According to district documents, in 2010 the average Bell County home was worth $123,828 while the average value now is $130,192.
Some older homes dropped in value
This does not mean that all residents saw their home values hold steady. A lot of older homes in the area saw their values drop while newer homes saw their appraised values increase, Hahn said.
“What we do is we look at actual sales of property in each neighborhood, see what trend is happening, and base the appraisal value on that,” he said.
Homestead appraisal values consist of two components: improvement and land values, said Roger Chesser, deputy chief appraiser of the tax district.
Land values are calculated based off how much a particular property would sell for if no structure was on it, he said, while improvement values include structures on the property, such as a home, shed or pool.
“In a nutshell it’s a sales-driven cost approach to values ... it varies from place to place based on if the sales in the area indicate land (and homes have) become more valuable,” Hahn said.
Chesser said that trend-wise, homes that are less than five years old could have their appraisal values fluctuate.
The land value could increase because of added nearby development, making the piece of land itself more desirable.
The value of the home could increase as well, depending on how many people would want to move into an old home instead of waiting for a new one, he said.
Areas where new growth and construction is occurring might be areas like the Bela Charca subdivision in Nolanville or subdivisions near Stan Schlueter Loop in Killeen, Chesser said. “A lot of new growth is happening there.”
Homes more than 20 years old in older neighborhoods, like areas north of Rancier Avenue or in downtown Killeen, could see their homestead values decrease, though, he said.
“We didn’t see the double-digit increases that some nearby counties saw, because our inventory levels never fell off,” Chesser said, explaining Bell County has seen a pretty steady availability in homes for sale and has not experienced the massive growth that the greater Austin area has seen.

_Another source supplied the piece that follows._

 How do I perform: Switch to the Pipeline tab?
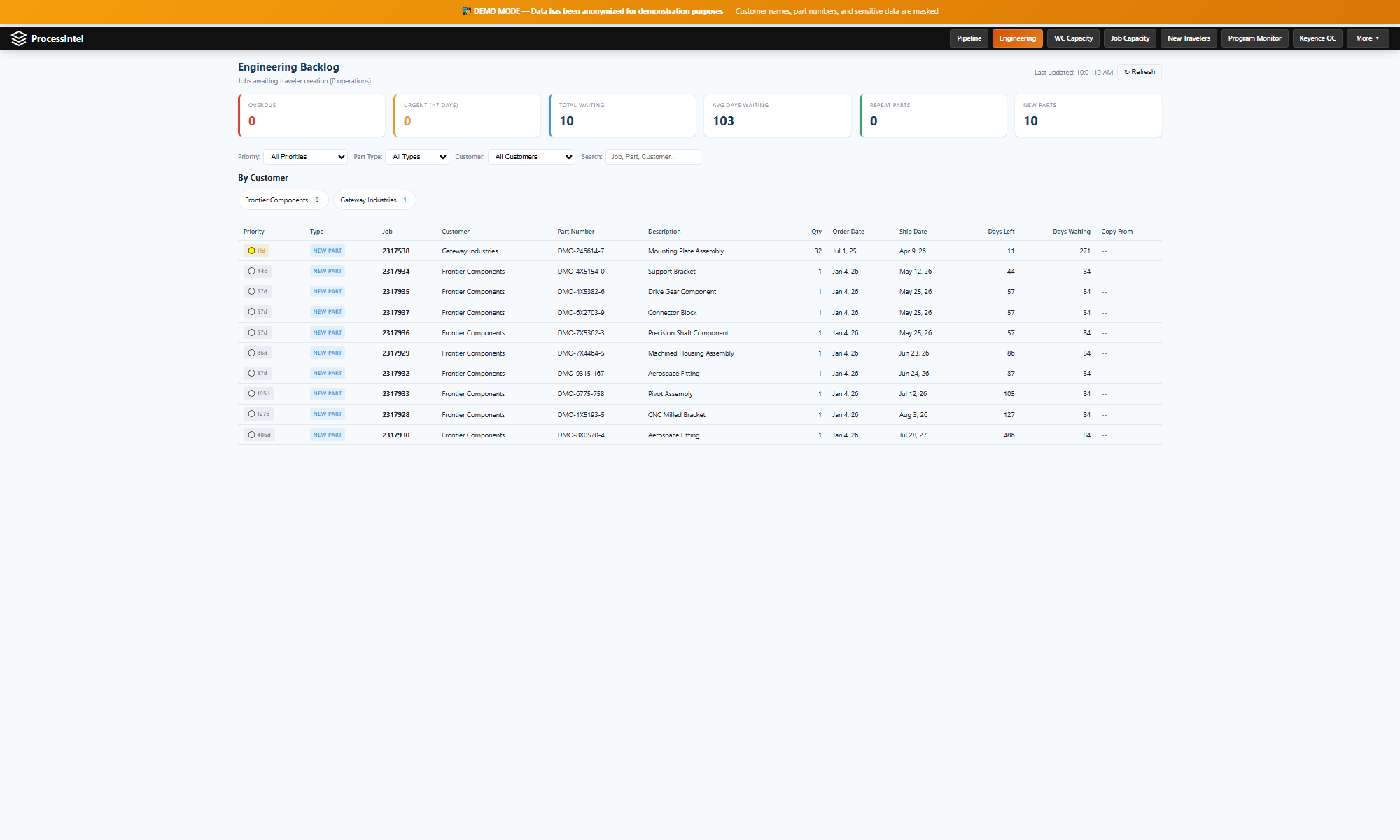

Nevertheless, the district has increased the number of residential properties taxed since 2010. Five years ago, there was a 2.95 percent increase in the number of residential homes compared to 2009, and in 2014 there was a 3.41 percent increase in the number of residential homes compared to 2013.
The average homestead value in nearby Coryell County rose pretty much across the board this year, said Mitch Fast, chief appraiser of the Coryell Central Appraisal District. Since 2012 alone, average Coryell County homestead values rose $6,000.
Appraisal districts are independent taxing entities in Texas and do not operate under the instructions of county commissioners or any other government entity.